Kim Adams is a Humanities in the World postdoctoral fellow at the Pennsylvania State University Humanities Institute.

Kim has a new article out on The House of God and Our Bodies, Ourselves in the Journal of the History of Medicine and Allied Sciences. It includes the following sentences:
The House of God reeks of the 1970s: modern medicine in bed with Nixon, naked women, and Rolling Stone. It reads like Gonzo journalism with Lasix and Thorazine instead of mescaline and cocaine.
Our Bodies, Ourselves, in contrast, smells of patchouli, homemade yogurt, and utopian aspirations. If it had a soundtrack, it would be Joni Mitchell's Blue or Carole King's Tapestry.

Her book project, Building the Body Electric, follows the application of electricity to the human body in American literature and medicine from the Civl War to the Civil Rights Era, arguing that electric medicine works to form bodies into raced, sexed, and gendered subjects. Her research makes use of methods from the medical humanities, science and technology studies, media studies and literary scholarship.

An article from this project, "'Electrical Nutrition and Glandular Control': Eugenics, Progressive Science, and George Schuyler's Black No More" was recently published in Twentieth Century Literature. If you want to read it and don't have access, send an email.

You can read an article she co-authored with the Humanities Podcast Network in Inside Higher Ed.

As a scholar and educator, Kim is invested in work that combines material history
with theoretical stakes to evoke practical consequences.

◆ ◆ ◆ ◆

▸ **ASSIGNED TASK 1**
Answer these questions using the Kim Adams profile:
(a) At which institute does Kim Adams hold a postdoctoral fellowship?
(b) What is the title of her book project?
(c) In which journal was her article on George Schuyler's Black No More published?
▸ **ASSIGNED TASK 2**
Reproduce everything in the Kim Adams profile from "Our Bodies, Ourselves, in" down to "send an email.".
None of the lines bear any relation to the Kim Adams profile.

▸ **GIVEN MATERIAL**
◆ ◆ ◆ ◆

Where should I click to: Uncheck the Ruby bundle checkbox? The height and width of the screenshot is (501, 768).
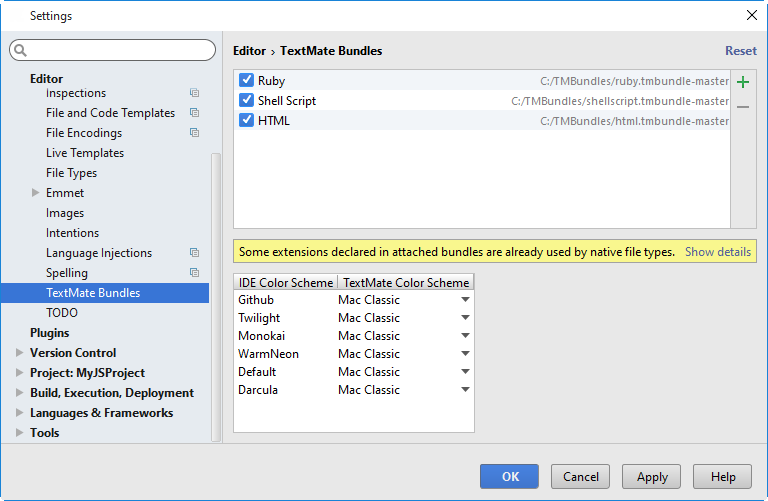(247, 81)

◆ ◆ ◆ ◆

▸ **OUTPUT 1**
(a) The Pennsylvania State University Humanities Institute
(b) Building the Body Electric
(c) Twentieth Century Literature

▸ **OUTPUT 2**
Our Bodies, Ourselves, in contrast, smells of patchouli, homemade yogurt, and utopian aspirations. If it had a soundtrack, it would be Joni Mitchell's Blue or Carole King's Tapestry.

Her book project, Building the Body Electric, follows the application of electricity to the human body in American literature and medicine from the Civl War to the Civil Rights Era, arguing that electric medicine works to form bodies into raced, sexed, and gendered subjects. Her research makes use of methods from the medical humanities, science and technology studies, media studies and literary scholarship.

An article from this project, "'Electrical Nutrition and Glandular Control': Eugenics, Progressive Science, and George Schuyler's Black No More" was recently published in Twentieth Century Literature. If you want to read it and don't have access, send an email.